Absorbé par la musique, les presque gémissements des groupies dans la salle, en effectuant un tour sur la barre métallique, je la vis entrer. Cet instant dura une seconde, mais une infinie seconde: comme dans une sphère, coupé de tout, avec l'impression de n'être que nous deux, seuls dans le club, je suis devenu sourd et muet. Elle m'a fait l'effet d'une bombe, une beauté insaisissable, libre et indomptable. Oui, c'est cela, c'est cela qui captive mon attention à chaque fois que je suis en face d'elle, c'est ce qui la différencie des autres. Elle a l'aura d'une insoumise, une anarchiste, celle qui refuse d'entrer dans des cases, qui refuse de porter une quelconque étiquette. Elle était de rouge vêtue, une robe de cuir-une robe en cuir, des lèvres d'un rouge incitant au péché, à la luxure, son regard prédateur, ses hanches qui donnaient l'impression d'onduler au rythme de la musique, ses cheveux noirs coiffés en finger waves. Jusqu'à aujourd'hui, je ne comprenais pas l'expression "être belle à en couper le souffle". Grâce à elle, je l'ai expérimenté, je l'ai compris et je peux dire sans aucun doute que c'est un euphémisme à côté d'elle.

Cette seconde se termina finalement lorsque je vis Chiaki à côté d'elle. Elles ont l'air proches, elles se connaissent? Je reprends ma salve envoutante, et de toute façon sous la lumière tamisée des néons comment pourrait-elle me reconnaitre?

La soirée se poursuit sans encombre. Vers minuit et quelques, je descends de scène pour prendre ma pause histoire de me rafraichir un peu, pendant que d'autres stripteaseurs prennent le relais. En sortant des toilettes, je me pose à une table pour prendre quelques shots avant de reprendre du service. J'observais discrètement Ada, elle riait à gorge déployée. Je découvrais une facette d'elle que j'ignorais. D'habitude, elle donne l'impression d'être ailleurs, de ruminer quelque chose, d'être en colère. Mais pas ce soir. Peut-être qu'on doit ce changement radical d'humeur à la boisson. C'est vrai qu'elle a bu beaucoup de verres durant la soirée. Chiaki s'était éclipsée un moment pour aller je ne sais où, du coup, j'ai voulu en profiter pour aller lui parler lorsqu'un groupe de trois filles me prit en étau. Je fus stopper net dans mon élan ce qui ne manqua pas de me contrarier. Mais le client étant roi, je n'ai d'autre choix que d'esquisser un faux sourire pour donner l'impression de m'intéresser à elles.
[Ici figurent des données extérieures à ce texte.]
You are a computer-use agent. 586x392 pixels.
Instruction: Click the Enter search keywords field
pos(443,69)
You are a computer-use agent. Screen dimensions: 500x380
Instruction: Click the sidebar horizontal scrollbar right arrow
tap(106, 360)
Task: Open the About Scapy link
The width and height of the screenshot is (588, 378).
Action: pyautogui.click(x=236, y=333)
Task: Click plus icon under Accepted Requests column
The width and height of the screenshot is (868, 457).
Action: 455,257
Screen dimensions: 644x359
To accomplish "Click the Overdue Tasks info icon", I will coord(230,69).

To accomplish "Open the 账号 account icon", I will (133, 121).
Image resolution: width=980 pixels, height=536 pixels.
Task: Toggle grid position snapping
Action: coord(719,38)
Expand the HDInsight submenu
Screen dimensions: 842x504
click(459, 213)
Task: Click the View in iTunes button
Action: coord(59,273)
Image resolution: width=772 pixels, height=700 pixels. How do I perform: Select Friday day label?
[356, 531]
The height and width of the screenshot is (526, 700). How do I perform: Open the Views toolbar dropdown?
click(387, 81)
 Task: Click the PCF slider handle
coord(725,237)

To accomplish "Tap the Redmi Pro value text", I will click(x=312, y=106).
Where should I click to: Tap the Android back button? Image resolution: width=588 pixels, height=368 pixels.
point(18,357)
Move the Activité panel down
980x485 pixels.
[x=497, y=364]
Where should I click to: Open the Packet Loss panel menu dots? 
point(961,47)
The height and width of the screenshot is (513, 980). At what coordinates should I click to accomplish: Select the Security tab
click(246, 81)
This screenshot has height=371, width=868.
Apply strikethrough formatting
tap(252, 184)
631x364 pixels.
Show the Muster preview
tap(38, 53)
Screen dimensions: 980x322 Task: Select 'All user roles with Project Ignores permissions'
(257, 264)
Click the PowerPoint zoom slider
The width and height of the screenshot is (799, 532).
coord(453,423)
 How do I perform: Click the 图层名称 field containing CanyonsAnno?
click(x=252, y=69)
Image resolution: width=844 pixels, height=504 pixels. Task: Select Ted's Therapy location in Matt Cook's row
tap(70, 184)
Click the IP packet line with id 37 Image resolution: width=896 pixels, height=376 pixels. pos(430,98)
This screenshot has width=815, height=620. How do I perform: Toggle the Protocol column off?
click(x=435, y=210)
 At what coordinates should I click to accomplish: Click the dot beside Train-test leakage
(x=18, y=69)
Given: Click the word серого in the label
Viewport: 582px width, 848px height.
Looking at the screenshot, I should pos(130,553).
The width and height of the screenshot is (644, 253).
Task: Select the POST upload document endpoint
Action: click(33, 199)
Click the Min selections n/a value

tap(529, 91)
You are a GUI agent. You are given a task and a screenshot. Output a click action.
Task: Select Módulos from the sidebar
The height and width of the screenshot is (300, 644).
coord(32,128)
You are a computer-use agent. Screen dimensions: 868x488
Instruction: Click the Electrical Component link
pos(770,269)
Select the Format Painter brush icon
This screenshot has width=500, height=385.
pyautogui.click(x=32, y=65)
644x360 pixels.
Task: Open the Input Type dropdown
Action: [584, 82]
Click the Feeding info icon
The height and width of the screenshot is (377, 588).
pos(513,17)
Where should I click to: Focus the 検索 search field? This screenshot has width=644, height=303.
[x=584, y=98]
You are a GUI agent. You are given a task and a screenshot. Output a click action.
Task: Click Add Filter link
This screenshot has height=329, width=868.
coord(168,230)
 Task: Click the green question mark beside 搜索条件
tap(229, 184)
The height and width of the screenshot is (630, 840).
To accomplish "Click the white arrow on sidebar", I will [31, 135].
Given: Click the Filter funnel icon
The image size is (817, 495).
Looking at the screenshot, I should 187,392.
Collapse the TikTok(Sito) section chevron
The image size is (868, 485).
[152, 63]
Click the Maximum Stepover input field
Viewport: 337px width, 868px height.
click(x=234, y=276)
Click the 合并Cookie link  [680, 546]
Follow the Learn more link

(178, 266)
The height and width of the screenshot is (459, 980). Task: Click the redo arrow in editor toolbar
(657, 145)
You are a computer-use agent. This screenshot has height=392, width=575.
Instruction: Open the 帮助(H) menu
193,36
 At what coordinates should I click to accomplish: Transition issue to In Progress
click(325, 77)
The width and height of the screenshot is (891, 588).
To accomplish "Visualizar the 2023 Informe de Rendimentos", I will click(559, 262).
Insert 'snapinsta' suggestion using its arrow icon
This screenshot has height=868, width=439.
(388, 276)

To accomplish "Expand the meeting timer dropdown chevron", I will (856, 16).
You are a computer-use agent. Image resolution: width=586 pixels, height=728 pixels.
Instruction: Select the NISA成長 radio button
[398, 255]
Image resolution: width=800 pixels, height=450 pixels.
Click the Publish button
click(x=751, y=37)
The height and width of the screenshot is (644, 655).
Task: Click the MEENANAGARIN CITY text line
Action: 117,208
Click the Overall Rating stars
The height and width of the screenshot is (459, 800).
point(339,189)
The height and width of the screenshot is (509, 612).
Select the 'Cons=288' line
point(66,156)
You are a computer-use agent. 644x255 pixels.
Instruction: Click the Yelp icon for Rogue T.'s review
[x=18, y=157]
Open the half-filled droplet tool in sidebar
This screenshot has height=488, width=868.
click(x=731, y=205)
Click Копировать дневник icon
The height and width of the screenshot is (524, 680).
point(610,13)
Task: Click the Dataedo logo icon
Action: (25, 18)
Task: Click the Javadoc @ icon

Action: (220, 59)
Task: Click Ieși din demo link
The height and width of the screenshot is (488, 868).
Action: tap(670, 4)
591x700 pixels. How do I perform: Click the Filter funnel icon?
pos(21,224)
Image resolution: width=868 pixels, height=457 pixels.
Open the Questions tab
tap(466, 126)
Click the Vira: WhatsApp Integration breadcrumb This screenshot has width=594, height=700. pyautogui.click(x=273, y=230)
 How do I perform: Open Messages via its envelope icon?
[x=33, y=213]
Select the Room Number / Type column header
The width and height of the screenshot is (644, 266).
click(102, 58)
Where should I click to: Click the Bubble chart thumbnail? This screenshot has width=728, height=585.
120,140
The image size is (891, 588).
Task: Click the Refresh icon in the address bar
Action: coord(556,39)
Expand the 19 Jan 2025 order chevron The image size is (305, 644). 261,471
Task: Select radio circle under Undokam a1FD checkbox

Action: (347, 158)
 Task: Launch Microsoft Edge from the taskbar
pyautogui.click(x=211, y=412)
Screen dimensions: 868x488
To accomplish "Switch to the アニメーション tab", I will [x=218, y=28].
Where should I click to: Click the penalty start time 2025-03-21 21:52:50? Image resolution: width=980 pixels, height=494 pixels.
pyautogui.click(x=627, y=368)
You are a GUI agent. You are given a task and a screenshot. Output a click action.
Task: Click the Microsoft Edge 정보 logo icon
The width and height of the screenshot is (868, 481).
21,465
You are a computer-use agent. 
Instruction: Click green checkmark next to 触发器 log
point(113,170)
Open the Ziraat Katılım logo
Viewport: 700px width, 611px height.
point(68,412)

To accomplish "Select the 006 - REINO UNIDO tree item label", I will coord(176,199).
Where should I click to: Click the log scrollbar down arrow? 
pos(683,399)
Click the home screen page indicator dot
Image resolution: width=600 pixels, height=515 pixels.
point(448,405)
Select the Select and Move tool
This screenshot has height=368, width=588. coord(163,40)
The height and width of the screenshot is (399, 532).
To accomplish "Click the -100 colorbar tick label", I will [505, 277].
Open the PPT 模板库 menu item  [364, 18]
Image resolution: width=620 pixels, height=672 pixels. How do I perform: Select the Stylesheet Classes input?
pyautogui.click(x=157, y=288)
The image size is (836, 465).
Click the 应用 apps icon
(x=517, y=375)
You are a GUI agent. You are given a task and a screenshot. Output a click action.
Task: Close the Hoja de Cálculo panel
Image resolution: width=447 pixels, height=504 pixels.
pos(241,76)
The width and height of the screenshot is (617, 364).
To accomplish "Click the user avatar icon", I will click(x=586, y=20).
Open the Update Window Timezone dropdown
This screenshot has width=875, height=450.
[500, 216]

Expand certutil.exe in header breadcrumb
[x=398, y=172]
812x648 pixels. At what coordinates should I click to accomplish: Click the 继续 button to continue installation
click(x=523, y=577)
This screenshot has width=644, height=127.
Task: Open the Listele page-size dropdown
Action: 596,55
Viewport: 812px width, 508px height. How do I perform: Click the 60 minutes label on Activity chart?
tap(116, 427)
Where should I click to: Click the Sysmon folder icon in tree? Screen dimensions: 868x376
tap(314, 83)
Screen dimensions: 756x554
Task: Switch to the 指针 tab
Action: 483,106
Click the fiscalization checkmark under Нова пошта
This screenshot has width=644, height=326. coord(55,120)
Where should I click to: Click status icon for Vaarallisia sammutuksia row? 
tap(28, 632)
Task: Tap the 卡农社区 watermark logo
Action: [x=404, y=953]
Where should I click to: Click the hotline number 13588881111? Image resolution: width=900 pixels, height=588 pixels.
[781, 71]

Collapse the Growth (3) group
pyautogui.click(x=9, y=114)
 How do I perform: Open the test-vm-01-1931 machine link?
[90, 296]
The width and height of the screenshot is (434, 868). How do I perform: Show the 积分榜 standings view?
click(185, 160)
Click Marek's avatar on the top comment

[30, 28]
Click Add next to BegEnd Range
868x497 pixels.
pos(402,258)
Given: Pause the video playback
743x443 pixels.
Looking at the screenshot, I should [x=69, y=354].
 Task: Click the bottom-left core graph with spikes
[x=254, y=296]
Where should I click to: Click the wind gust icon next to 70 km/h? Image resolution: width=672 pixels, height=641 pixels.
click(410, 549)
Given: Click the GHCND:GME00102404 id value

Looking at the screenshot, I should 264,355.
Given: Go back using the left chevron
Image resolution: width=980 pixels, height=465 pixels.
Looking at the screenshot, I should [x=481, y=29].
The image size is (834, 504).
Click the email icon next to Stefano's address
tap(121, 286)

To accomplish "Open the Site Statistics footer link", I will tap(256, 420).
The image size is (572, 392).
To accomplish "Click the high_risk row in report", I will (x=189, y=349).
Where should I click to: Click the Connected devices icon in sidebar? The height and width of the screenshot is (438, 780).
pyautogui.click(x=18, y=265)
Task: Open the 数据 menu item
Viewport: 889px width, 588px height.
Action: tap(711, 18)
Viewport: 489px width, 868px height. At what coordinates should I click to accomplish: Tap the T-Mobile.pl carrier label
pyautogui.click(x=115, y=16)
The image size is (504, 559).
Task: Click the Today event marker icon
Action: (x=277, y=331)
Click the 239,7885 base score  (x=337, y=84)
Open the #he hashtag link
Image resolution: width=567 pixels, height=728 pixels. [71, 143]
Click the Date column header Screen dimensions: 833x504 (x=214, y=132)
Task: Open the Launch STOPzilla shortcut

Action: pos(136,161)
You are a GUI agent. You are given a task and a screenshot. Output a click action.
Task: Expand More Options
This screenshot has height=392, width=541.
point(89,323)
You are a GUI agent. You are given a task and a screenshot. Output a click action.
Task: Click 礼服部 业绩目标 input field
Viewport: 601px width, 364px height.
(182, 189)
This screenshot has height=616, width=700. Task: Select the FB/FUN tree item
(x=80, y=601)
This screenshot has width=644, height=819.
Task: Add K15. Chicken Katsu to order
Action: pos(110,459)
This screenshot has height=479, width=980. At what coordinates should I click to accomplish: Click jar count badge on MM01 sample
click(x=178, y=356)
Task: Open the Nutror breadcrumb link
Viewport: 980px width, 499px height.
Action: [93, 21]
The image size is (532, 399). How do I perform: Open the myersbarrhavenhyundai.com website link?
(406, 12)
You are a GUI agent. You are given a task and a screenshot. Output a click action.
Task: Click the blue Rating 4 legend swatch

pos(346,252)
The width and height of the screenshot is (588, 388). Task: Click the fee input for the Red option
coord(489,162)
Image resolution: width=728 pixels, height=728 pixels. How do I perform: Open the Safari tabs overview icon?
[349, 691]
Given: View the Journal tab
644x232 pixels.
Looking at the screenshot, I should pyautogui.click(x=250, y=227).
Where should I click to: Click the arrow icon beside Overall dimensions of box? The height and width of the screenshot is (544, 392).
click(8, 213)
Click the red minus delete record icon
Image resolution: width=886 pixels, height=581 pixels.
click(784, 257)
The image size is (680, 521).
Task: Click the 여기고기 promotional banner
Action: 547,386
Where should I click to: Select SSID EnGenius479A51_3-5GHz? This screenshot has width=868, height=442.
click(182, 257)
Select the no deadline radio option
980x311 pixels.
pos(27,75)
Pendant que je distrayais ces demoiselles, je vis un type faire du rentre-dedans à Ada: il avait dû remarquer qu'elle était saoule. Eméchée comme elle était, elle ne lui oppose aucune résistance.

Je suis un sale type, je le sais et je ne m'en défends pas. Mais jamais je ne profiterai d'une fille sans défense et c'est genre de sous-merde de l'humanité qui me répugne le plus. Et comment ose t-il poser ses mains sur sa peau de velours? Pris par une rage folle, semblable à celle d'un berserker, je ne saurais dire à quel moment j'ai quitté la table où je me trouvais pour foncer droit sur lui. Je voulais lui faire mal, lui briser des os, lui donner une bonne leçon. Évidemment, j'aurais eu des ennuis avec Ilda mais je m'en moque. Heureusement pour moi, Min _vous vous rappeler de lui_ me vit venir et comprit directement ce que j'avais l'intention de faire. Il détourna l'attention de ce salopard et me fit signe d'amener Ada avec moi. Je la pris par le bras, l'installai sur mon dos et l'entrainai dans les vestiaires. C'est pas l'endroit le plus approprié je vous l'accorde mais c'était le plus calme et le plus discret du club actuellement. Elle était complètement à l'ouest, et vu ce qui a failli lui arriver tout à l'heure, mieux vaut que je la ramène chez elle. J'envoyai un message à Min:

- Couvre moi pendant une heure, j'ai un truc urgent à gérer.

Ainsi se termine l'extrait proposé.